=== PROMPT ===
List all lines of the data that include the string "Japan".

=== DATA ===
────────────────

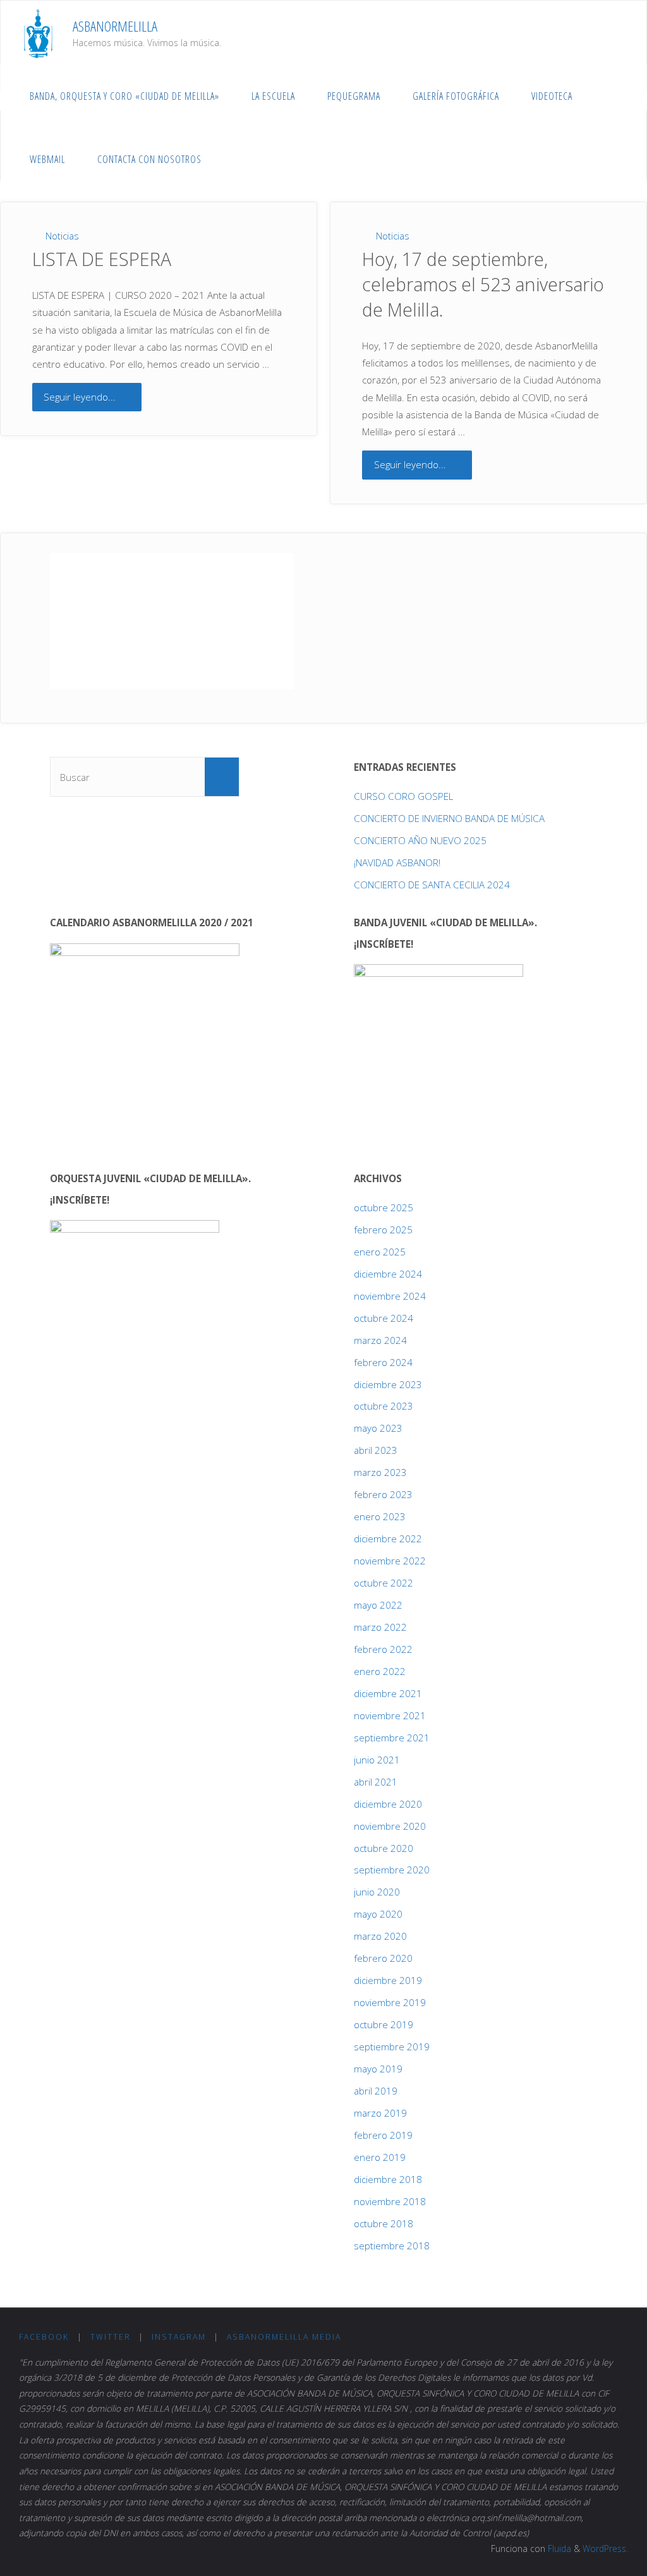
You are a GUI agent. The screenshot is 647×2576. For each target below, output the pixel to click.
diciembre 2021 (388, 1693)
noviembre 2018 (390, 2201)
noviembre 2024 (390, 1296)
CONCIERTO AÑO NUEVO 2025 (420, 840)
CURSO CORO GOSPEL (403, 796)
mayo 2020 (378, 1914)
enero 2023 (380, 1516)
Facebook (44, 2336)
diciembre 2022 (388, 1538)
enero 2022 (380, 1671)
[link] (230, 158)
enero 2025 (380, 1251)
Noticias (62, 235)
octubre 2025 (383, 1207)
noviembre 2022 (390, 1560)
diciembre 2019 (388, 1980)
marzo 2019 (380, 2113)
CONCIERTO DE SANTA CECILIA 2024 (432, 884)
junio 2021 (377, 1759)
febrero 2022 (383, 1649)
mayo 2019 (378, 2068)
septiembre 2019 (392, 2046)
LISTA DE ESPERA (101, 259)
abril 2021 (375, 1781)
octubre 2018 (383, 2223)
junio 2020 (377, 1891)
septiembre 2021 (392, 1737)
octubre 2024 (383, 1318)
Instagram (179, 2336)
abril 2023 (375, 1450)
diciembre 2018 (388, 2179)
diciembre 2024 (388, 1273)
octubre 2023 (383, 1406)
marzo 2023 (380, 1472)
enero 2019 (380, 2157)
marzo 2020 (380, 1936)
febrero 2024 (383, 1362)
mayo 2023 (378, 1428)
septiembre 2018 (392, 2245)
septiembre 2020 (392, 1869)
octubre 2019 (383, 2024)
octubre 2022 (383, 1582)
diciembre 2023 (388, 1384)
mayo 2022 (378, 1605)
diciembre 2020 (388, 1804)
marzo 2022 (380, 1627)
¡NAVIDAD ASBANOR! (397, 862)
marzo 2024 (380, 1340)
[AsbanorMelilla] (38, 32)
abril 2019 (375, 2090)
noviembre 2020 (390, 1826)
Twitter (110, 2336)
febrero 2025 (383, 1229)
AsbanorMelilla (115, 26)
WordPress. (605, 2549)
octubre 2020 (383, 1848)
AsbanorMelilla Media (284, 2336)
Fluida (558, 2549)
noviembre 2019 (390, 2002)
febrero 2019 (383, 2135)
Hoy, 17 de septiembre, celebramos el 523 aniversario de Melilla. (483, 284)
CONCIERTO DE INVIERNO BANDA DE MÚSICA (449, 818)
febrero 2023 (383, 1494)
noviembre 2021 (390, 1715)
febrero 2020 (383, 1958)
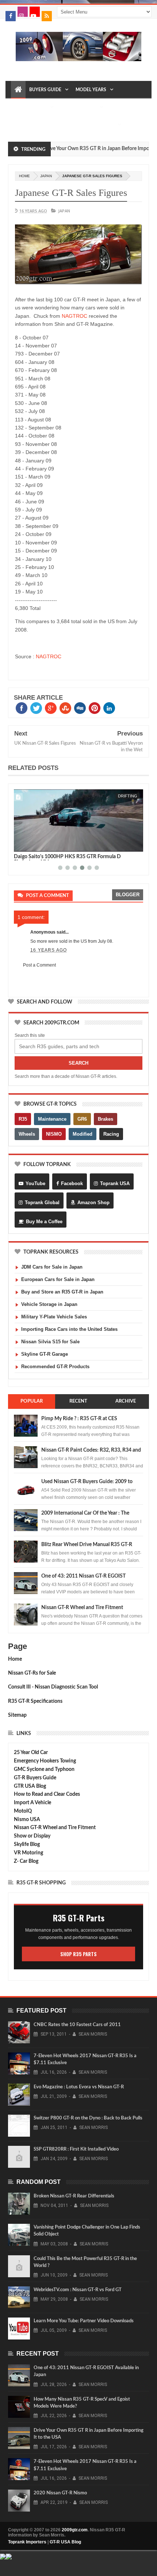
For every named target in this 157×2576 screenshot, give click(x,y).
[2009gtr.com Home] (18, 89)
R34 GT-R (76, 125)
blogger (127, 894)
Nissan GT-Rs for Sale (32, 1673)
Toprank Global (42, 1202)
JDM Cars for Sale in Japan (52, 1267)
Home (15, 1659)
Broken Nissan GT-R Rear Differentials (74, 2196)
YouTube (35, 1183)
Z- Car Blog (26, 1861)
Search (78, 1063)
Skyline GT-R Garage (44, 1354)
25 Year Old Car (31, 1752)
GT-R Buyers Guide (35, 1777)
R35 (23, 1119)
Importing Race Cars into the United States (69, 1329)
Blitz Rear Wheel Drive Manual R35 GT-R (86, 1544)
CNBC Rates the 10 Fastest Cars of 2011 (77, 2024)
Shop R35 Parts (78, 1954)
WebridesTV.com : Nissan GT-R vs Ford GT (78, 2289)
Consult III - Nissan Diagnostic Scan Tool (53, 1687)
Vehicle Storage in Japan (49, 1304)
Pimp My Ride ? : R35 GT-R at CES (79, 1418)
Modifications (78, 107)
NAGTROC (74, 316)
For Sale (103, 125)
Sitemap (17, 1715)
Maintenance (30, 107)
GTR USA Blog (30, 1786)
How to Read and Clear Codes (47, 1794)
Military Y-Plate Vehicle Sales (54, 1316)
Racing (111, 1134)
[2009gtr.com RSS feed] (47, 16)
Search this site (30, 1035)
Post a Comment (39, 965)
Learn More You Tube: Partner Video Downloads (84, 2321)
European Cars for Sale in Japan (58, 1279)
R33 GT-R (50, 125)
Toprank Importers (27, 2542)
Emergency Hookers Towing (45, 1761)
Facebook (72, 1183)
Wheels (27, 1134)
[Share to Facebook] (21, 844)
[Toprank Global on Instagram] (23, 12)
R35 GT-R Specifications (35, 1701)
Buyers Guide (45, 90)
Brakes (105, 1119)
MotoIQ (23, 1811)
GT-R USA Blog (65, 2542)
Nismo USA (27, 1819)
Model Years (91, 90)
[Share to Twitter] (29, 844)
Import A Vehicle (32, 1802)
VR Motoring (28, 1852)
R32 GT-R (24, 125)
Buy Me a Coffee (44, 1221)
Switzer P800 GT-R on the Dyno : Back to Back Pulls (88, 2118)
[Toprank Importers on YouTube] (35, 12)
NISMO (54, 1134)
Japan (46, 176)
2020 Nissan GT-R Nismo (60, 2493)
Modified (82, 1134)
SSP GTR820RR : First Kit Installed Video (76, 2149)
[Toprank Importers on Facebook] (10, 16)
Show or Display (32, 1836)
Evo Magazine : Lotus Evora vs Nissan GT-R (79, 2087)
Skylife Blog (27, 1844)
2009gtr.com (75, 2529)
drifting (127, 796)
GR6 (82, 1119)
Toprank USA (115, 1183)
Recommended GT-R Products (55, 1366)
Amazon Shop (93, 1202)
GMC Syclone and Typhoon (44, 1769)
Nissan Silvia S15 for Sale (50, 1341)
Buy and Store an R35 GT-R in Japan (62, 1292)
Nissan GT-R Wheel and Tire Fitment (82, 1607)
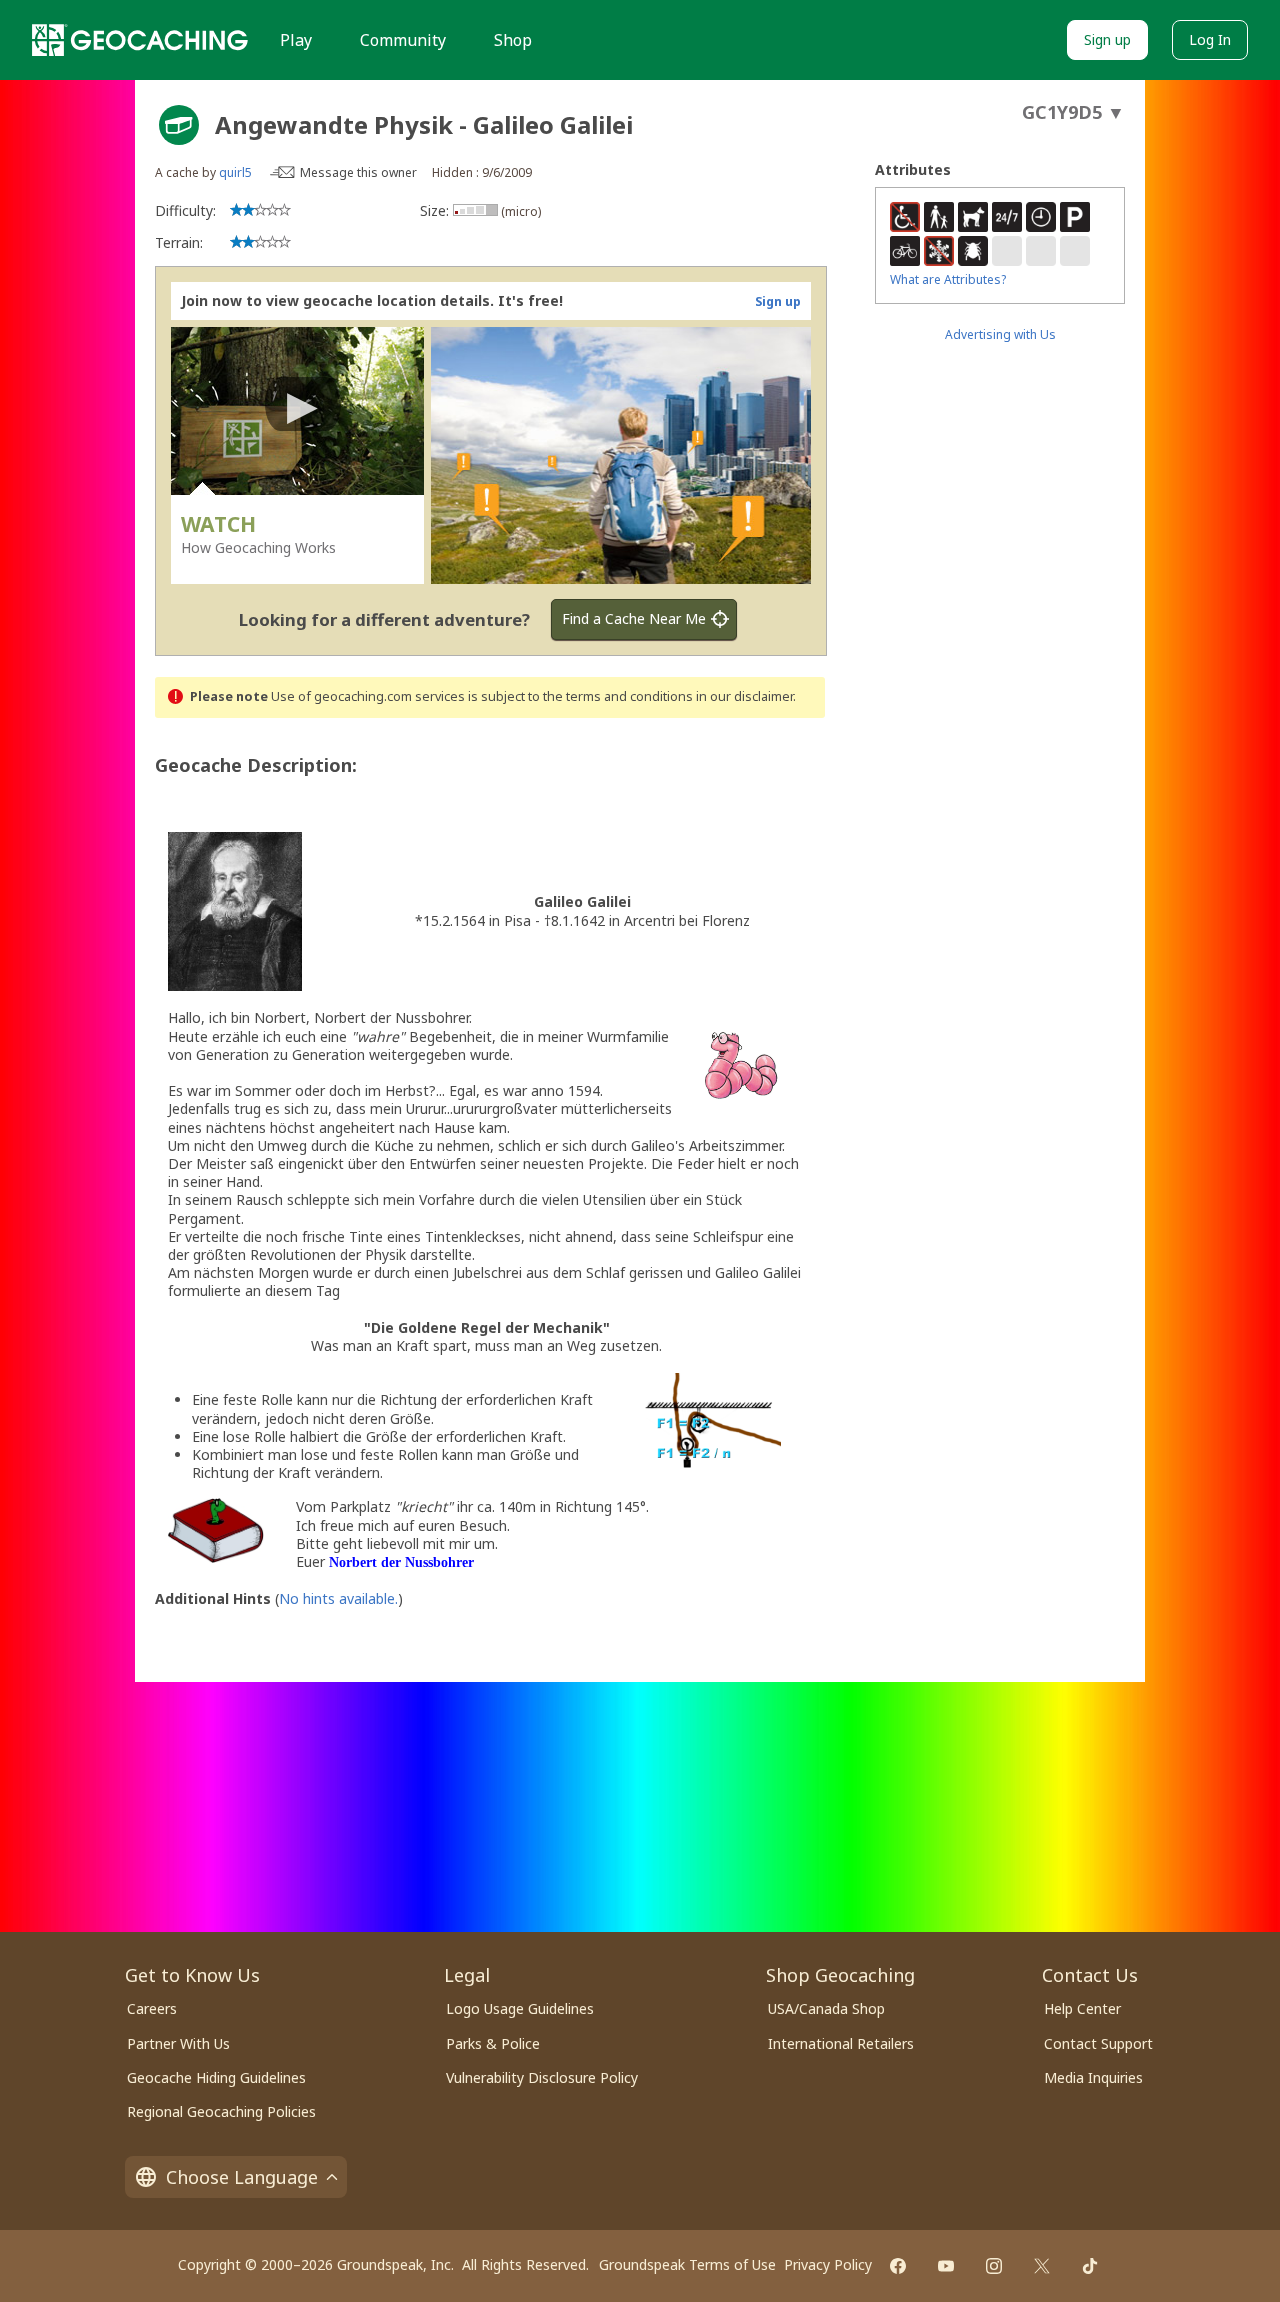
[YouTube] (946, 2266)
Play (296, 40)
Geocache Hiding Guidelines (216, 2077)
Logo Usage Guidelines (520, 2008)
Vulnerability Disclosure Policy (542, 2077)
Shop (513, 40)
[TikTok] (1090, 2266)
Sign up (1107, 39)
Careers (152, 2008)
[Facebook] (898, 2266)
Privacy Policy (828, 2264)
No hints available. (338, 1598)
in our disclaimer (744, 696)
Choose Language (242, 2177)
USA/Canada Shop (826, 2008)
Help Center (1082, 2008)
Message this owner (358, 172)
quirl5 (235, 172)
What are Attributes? (948, 279)
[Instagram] (994, 2266)
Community (403, 40)
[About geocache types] (179, 125)
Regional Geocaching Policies (221, 2111)
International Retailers (841, 2043)
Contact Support (1098, 2043)
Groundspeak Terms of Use (687, 2264)
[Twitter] (1042, 2266)
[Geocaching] (140, 40)
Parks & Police (493, 2043)
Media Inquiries (1093, 2077)
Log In (1210, 39)
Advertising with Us (1000, 334)
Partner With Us (178, 2043)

────────────────

=== OUTPUT OF THE EXERCISE ===
JDM Cars for Sale in Japan (52, 1267)
Vehicle Storage in Japan (49, 1304)
European Cars for Sale in Japan (58, 1279)
Japan (46, 176)
Buy and Store an R35 GT-R in Japan (62, 1292)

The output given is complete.